[TESTO ESTRATTO]
Abbiamo un’autostrada! E L’amarezza ironica di Luciano Benetton: “Fin dal primo istante volevano l’esproprio”

DiE L’amarezza di Luciano Benetton: “Fin dal primo istante volevano l’esproprio”

“Mai mi sarei aspettato certi termini e certi toni pubblici dal premier Conte e da alcuni suoi ministri””Non mi sorprendono gli interessati attacchi politici di persone senza qualità. Mi indigna la sistematica opera di demonizzazione del nome della nostra famiglia, promossa dai vertici dello Stato. Mai mi sarei aspettato certi termini e certi toni pubblici dal premier Conte e da alcuni suoi ministri”. Al termine della lunga notte dell’accordo su Autostrade, vissuto “come il tentativo di un esproprio fin dal primo istante”, Luciano Benetton si sfoga.

Abbiamo un’autostrada!

Intanto non è proprio così vero. Poi pensate all’opinione che abbiamo di quello che è pubblico, dai trasporti alla scuola. L’enfasi del Governo diventa accanimento contro gli interessi privati, pilastro su cui si regge la società.

Allora, abbiamo un’autostrada? È proprio così, lo dicono tutti. Roba nostra. Lo dice il ministro dello Sviluppo economico, Stefano Patuanelli: torna agli italiani ciò che era sempre stato loro. Lo Stato sarà il primo azionista di Autostrade, ha detto Luigi Di Maio. L’enfatico fra gli enfatici (che sarebbe questo Paese senza l’enfasi, si chiedeva settimane fa un saggio utente di Twitter) è l’avvocato del popolo, Giuseppe Conte: hanno vinto i cittadini, avremo tariffe più eque e trasparenti, più efficienza, più controlli, più sicurezza.

Ora qui il nostro compiacimento di titolari di un’autostrada si incrina leggermente. Non è proprio una regola aurea che quanto è statale, cioè nostro, sia automaticamente più equo, trasparente, efficiente eccetera. In genere, al contrario, pensiamo di avere la scuola pubblica peggiore d’Europa, i trasporti pubblici peggiori del mondo e l’amministrazione pubblica peggiore della Via Lattea. E tuttavia, fiduciosi, stavolta avremo Autostrade pubbliche che in confronto quelle bavaresi saranno derubricabili a carrugi.

[ELENCO DEI COMPITI]
- 1) Elenca tutte le persone citate per nome nel testo su Autostrade.
- 2) Prosegui il testo su Autostrade dopo la sua ultima frase, mantenendone il tono ironico.
Le voci riportate più avanti sono materiale indipendente dal testo su Autostrade.

[ESTRATTI DI DATI]
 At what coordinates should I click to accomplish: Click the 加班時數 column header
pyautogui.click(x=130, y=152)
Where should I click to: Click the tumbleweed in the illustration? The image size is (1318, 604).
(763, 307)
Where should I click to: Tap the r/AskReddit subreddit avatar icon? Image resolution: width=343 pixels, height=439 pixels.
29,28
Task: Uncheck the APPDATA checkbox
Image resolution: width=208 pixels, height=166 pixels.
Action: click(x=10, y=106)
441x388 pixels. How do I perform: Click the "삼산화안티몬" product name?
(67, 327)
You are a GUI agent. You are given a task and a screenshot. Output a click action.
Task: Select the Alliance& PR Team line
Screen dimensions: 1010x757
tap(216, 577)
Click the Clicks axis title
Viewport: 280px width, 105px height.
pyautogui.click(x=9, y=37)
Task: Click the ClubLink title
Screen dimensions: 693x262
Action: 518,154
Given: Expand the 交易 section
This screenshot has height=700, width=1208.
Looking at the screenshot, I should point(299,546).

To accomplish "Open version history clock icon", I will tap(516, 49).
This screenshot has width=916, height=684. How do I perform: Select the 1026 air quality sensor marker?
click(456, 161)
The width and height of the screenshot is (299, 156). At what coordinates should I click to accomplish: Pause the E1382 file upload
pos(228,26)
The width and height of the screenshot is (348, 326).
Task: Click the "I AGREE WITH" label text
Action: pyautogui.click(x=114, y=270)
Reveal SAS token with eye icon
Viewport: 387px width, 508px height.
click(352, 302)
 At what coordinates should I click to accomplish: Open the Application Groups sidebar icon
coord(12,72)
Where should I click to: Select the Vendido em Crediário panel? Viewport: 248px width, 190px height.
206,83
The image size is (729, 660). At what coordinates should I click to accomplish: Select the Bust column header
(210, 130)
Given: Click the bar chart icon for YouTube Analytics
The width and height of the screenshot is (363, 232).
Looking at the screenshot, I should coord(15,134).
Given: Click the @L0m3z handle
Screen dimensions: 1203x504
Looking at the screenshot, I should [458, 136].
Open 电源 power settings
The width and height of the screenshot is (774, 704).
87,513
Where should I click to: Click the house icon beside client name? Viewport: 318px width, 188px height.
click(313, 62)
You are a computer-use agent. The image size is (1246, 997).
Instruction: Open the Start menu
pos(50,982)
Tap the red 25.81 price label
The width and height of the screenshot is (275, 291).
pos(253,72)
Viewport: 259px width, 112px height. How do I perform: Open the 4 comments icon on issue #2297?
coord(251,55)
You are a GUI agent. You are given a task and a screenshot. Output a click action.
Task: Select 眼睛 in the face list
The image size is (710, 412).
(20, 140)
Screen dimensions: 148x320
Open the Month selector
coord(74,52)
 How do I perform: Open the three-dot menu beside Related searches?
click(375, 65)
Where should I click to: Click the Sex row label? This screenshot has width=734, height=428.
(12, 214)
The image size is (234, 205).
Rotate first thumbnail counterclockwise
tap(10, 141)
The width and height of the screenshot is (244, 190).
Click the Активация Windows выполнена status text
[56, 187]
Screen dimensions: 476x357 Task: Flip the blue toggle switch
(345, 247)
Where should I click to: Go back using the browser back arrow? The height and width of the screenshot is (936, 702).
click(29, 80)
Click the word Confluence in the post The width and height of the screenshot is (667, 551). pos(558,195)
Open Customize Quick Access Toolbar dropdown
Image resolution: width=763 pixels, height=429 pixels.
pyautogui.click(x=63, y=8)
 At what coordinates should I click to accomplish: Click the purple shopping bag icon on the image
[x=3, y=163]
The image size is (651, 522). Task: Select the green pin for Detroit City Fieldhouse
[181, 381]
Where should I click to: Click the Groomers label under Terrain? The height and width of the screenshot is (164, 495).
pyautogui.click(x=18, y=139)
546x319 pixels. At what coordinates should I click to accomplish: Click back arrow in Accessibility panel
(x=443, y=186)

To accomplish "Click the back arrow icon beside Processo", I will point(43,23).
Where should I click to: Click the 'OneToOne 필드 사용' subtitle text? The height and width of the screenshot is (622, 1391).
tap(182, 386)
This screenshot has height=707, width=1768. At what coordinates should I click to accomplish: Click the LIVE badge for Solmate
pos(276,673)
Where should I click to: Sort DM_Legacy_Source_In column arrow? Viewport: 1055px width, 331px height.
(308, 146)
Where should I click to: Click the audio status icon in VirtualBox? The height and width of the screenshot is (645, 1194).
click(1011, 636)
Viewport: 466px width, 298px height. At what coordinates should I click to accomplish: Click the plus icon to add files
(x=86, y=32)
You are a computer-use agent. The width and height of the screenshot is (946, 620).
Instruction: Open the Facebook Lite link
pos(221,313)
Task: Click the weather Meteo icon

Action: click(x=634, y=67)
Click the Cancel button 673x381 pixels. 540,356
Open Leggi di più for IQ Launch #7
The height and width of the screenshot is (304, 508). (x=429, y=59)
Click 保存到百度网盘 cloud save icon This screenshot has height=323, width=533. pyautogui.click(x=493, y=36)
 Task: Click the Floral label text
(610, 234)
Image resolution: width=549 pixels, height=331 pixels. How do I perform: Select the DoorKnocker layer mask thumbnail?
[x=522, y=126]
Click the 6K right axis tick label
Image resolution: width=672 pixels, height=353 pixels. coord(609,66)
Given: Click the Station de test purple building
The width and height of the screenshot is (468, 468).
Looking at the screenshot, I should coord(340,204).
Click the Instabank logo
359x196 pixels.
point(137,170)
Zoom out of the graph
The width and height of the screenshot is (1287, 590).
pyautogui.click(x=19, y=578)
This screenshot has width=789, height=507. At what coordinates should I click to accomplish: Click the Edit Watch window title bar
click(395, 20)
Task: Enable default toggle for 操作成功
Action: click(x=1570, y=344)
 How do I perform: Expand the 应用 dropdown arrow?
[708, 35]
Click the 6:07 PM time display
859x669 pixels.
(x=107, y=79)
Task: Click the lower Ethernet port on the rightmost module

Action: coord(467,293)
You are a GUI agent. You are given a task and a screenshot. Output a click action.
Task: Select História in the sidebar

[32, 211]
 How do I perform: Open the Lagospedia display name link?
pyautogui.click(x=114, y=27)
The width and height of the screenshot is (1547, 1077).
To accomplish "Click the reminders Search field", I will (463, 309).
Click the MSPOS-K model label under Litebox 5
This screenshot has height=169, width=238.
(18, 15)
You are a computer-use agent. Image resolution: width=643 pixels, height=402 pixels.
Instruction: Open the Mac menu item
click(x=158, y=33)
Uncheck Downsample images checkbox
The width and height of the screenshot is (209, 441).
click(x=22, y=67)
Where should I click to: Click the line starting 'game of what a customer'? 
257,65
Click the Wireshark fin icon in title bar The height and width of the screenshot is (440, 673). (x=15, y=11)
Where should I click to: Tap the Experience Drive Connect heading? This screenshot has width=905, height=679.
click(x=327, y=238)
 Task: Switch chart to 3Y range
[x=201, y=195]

[RISULTATI PER COMPITO]
- 1) Luciano Benetton, Giuseppe Conte, Stefano Patuanelli, Luigi Di Maio.

- 2)
Poi, senza voler rovinare la festa a nessuno, c’è qualche altro dubbio, qui e là. Uno l’ha sollevato in un’intervista su HuffPost l’ex ministro Giovanni Tria: può essere che qualche investitore straniero cominci a nutrire qualche ritrosia nel portare aziende e lavoro in Italia, dove un Governo, con la complessità filosofica e i modi parigini di un Tex Willer, e noncurante delle ripercussioni di Borsa, si butta alla rissa con l’azionariato di un’azienda quotata, con partecipazioni da tutto il mondo (toh, la globalizzazione) e migliaia di dipendenti.

Stamane, nella fregola del vincitore, l’avvocato del popolo brindava alla vittoria su “un grumo di interessi privati”. Probabilmente piacerà molto l’idea del braccio nerboruto della comunità che schiaccia l’avido privato, questo eterno Scrooge, il padrone sfruttatore e così via. Ma tocca segnalare all’esuberante avvocato del popolo che questo Paese, e questo Continente, e l’Occidente interno, e ormai tutto il pianeta si reggono sull’iniziativa privata, sulla produzione di beni, la creazione di posti di lavoro, tutto quanto sfocia in tasse con le quali il privato finanzia il pubblico. Naturalmente sono sofisticherie dette sottovoce, e sovrastate dallo scoppio e dalle luci dei fuochi d’artificio.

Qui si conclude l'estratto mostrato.